Hoje curado, Glauco conta que o caminho não foi fácil e que chegou a passar cerca de oito meses em uma cama no hospital: "Foi um tratamento muito pesado, com os médicos não sabendo muito o que era para fazer, quais eram as outras opções. Mas eu tive essa oportunidade, eu busquei informação, encarei a briga com essa doença, tive acesso ao melhor tratamento. Muitas pessoas não estão preparadas para encarar isso, então, se elas tiverem uma instituição que dá esse suporte, que tem informação, que tem pessoas que passaram por isso, faz muita diferença. Ajuda a mitigar, desviar caminhos e não necessariamente passar por todo o sofrimento, como eu passei", diz.
"A Abrale me ajudou a ajudar outras pessoas. E, se você pensar bem, ela me ajudou muito mais que isso. A discriminação do paciente oncológico é um tema ainda muito relevante.
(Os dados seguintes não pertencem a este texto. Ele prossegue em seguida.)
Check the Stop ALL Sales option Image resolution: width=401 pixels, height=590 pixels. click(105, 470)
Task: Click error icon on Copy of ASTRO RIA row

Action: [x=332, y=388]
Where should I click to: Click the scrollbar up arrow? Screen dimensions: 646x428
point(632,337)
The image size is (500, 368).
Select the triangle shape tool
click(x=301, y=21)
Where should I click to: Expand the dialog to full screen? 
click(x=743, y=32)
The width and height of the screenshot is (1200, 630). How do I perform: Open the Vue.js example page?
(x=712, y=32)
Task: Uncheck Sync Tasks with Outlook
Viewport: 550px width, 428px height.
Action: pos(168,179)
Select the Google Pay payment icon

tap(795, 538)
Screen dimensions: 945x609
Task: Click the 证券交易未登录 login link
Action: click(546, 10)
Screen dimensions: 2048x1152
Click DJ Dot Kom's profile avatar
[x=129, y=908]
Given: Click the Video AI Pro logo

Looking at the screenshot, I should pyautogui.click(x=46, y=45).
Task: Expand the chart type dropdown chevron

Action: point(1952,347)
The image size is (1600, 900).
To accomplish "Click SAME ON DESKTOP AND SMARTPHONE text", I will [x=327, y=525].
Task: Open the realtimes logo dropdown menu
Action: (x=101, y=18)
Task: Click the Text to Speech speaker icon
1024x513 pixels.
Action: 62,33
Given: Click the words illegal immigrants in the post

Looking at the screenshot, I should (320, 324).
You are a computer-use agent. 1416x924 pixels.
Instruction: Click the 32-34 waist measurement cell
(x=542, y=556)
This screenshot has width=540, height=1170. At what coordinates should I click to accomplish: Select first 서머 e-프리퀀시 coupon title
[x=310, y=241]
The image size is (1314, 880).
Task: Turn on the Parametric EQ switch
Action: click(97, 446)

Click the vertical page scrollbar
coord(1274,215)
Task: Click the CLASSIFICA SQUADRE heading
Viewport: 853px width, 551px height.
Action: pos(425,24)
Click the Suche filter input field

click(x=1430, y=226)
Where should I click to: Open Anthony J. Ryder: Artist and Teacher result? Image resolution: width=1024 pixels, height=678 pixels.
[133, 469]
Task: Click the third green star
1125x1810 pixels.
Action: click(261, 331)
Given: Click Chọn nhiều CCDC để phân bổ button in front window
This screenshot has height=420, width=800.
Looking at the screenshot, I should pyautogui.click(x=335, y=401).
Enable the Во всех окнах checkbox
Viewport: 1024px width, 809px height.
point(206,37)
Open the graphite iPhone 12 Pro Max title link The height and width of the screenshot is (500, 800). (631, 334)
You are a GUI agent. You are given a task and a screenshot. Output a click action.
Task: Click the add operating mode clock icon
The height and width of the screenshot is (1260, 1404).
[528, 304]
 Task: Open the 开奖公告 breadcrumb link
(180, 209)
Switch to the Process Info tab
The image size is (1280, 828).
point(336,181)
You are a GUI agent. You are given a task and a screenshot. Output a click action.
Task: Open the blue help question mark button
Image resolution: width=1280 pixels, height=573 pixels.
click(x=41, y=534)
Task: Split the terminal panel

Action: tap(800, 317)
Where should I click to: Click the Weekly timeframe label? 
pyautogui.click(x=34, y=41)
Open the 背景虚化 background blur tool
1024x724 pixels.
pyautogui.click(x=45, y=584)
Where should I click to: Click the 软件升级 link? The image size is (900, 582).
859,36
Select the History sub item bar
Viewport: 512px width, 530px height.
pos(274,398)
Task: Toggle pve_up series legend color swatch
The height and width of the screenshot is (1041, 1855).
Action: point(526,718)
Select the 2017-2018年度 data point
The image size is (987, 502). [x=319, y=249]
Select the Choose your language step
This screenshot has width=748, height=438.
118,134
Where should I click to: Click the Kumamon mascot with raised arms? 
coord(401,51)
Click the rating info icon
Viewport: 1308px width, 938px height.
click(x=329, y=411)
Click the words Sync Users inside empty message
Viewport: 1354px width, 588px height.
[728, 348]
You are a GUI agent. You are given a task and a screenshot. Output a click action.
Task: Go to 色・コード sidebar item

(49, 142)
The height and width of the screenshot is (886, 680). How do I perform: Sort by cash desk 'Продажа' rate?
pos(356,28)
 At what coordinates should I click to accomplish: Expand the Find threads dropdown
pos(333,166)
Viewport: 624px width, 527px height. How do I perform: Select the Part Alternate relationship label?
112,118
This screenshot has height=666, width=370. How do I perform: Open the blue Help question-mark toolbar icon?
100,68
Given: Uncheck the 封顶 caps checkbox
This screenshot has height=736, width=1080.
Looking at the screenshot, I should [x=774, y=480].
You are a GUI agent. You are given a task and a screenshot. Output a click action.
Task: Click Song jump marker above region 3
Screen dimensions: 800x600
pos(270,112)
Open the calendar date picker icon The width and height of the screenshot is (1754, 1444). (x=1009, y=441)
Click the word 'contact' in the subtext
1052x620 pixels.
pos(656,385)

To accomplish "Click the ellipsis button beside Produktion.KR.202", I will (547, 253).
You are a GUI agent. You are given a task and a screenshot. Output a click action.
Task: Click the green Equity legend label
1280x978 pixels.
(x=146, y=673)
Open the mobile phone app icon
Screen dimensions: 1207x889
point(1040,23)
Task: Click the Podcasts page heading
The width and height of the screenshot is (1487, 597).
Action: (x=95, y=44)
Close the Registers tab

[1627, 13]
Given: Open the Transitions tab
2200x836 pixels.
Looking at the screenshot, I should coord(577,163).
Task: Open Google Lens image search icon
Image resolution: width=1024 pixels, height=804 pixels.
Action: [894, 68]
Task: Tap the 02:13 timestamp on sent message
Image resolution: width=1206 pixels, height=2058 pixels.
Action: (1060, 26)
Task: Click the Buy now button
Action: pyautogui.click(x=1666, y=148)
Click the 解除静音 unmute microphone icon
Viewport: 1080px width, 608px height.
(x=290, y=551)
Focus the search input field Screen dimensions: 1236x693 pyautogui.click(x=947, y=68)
Se você souber a dificuldade que é voltar para o mercado de trabalho... E hoje eu tenho um trabalho bonito, que eu faço de coração e que faz diferença", completa.
Mais sobre a Abrale
A Associação Brasileira de Linfoma e Leucemia é uma das mais conceituadas e importantes associações que trabalham em todo o país para democratizar o tratamento e qualidade de vida de pessoas com câncer de sangue e outras doenças hematológicas (linfoma, leucemia, mieloma múltiplo, mielodisplasia, PTI, mieloproliferativas).
Desde 2002, a Abrale já ajudou cerca de 500 mil pacientes e familiares, considerando, além do atendimento, campanhas, materiais informativos e trabalho de políticas públicas. No momento, a associação presta auxílio a 34 mil pessoas. Todo o atendimento é gratuito.